> _DIE AUFGABE_:
Schreibe die Zeilen der Auflistung unverändert ab, von der Zeile mit „In order to“ bis zum Ende der Auflistung, beide Enden eingeschlossen.

**** BEREITGESTELLTES MATERIAL

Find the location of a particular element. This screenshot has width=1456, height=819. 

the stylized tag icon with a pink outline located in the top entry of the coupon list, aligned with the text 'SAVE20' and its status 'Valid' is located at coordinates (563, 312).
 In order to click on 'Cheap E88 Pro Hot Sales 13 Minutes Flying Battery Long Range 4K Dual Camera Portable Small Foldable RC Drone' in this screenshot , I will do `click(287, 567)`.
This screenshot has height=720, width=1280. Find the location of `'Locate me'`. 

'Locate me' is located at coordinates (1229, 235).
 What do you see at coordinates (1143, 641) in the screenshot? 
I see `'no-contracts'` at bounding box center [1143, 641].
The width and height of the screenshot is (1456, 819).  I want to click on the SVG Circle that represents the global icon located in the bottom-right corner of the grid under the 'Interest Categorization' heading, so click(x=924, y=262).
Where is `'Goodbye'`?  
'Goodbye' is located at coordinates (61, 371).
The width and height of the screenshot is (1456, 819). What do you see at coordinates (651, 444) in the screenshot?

********

> _LÖSUNG DER AUFGABE_:
 In order to click on 'Cheap E88 Pro Hot Sales 13 Minutes Flying Battery Long Range 4K Dual Camera Portable Small Foldable RC Drone' in this screenshot , I will do `click(287, 567)`.
This screenshot has height=720, width=1280. Find the location of `'Locate me'`. 

'Locate me' is located at coordinates (1229, 235).
 What do you see at coordinates (1143, 641) in the screenshot? 
I see `'no-contracts'` at bounding box center [1143, 641].
The width and height of the screenshot is (1456, 819).  I want to click on the SVG Circle that represents the global icon located in the bottom-right corner of the grid under the 'Interest Categorization' heading, so click(x=924, y=262).
Where is `'Goodbye'`?  
'Goodbye' is located at coordinates (61, 371).
The width and height of the screenshot is (1456, 819). What do you see at coordinates (651, 444) in the screenshot?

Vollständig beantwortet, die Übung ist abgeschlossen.